HN
Today

Research-Driven Agents: What Happens When Your Agent Reads Before It Codes

This post unveils "Research-Driven Agents," AI coding bots that significantly boost code optimization by incorporating a research phase before coding. By studying papers and competing projects, an agent optimized llama.cpp, achieving a +15% speedup in Flash Attention for $29. It showcases a powerful, cost-effective paradigm for AI to tackle complex engineering problems beyond mere code-tweaking.

15
Score
2
Comments
#3
Highest Rank
2h
on Front Page
First Seen
Apr 9, 6:00 PM
Last Seen
Apr 9, 7:00 PM
Rank Over Time
113

The Lowdown

Alex Kim's blog post introduces "Research-Driven Agents," an advanced iteration of AI coding agents that drastically improve code optimization by integrating a dedicated research phase into their workflow. This approach allows agents to gather external knowledge from academic papers and competing projects before attempting to modify code.
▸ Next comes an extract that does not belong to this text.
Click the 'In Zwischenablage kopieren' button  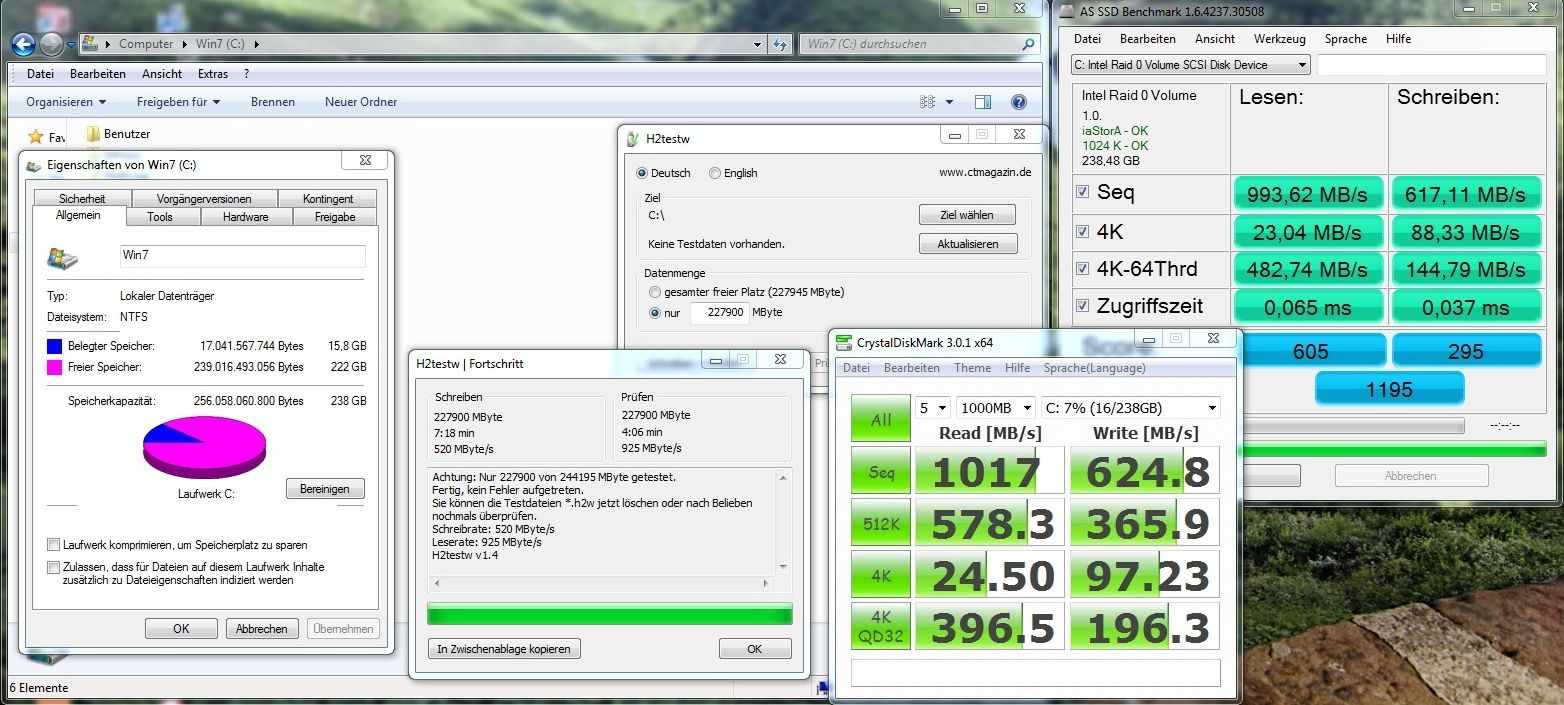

Key takeaways from the research:

  • Knowledge-Augmented Optimization: Unlike "code-only" agents that struggle with complex, memory-bound bottlenecks, research-driven agents read papers and study competing projects to identify non-obvious optimization opportunities.
  • Real-World Application: Pointed at llama.cpp's CPU inference path for TinyLlama 1.1B, an agent leveraging 4 AWS VMs optimized Flash Attention text generation by +15% on x86 and +5% on ARM in approximately 3 hours.
  • Cost-Efficient Exploration: The entire optimization process incurred a minimal cost of around $29 (primarily for CPU VMs and API calls), demonstrating remarkable efficiency.
  • Research Yields Deeper Insights: Initial code-only attempts produced negligible gains. After a research phase, the agent pivoted from micro-optimizations to memory-access pattern improvements and operator fusions, recognizing that text generation was memory-bandwidth bound.
  • Successful Fusions: The agent successfully implemented five key optimizations, including single-pass softmax and RMS norm fusions, adaptive from_float parallelization, graph-level RMS_NORM + MUL fusion (inspired by CUDA/Metal backends), and Flash Attention KQ fusion.
  • Practical Challenges: The process encountered issues like compiler auto-vectorization negating some "optimizations," a benchmark parsing bug leading to incorrect baselines, and variance due to noisy cloud VMs, all of which the agent or its operators learned from.
  • Broader Implications: This research extends the autoresearch paradigm to problems where crucial optimization insights reside outside the immediate codebase, suggesting AI agents can now address higher-level engineering challenges that traditionally require senior human expertise and domain knowledge.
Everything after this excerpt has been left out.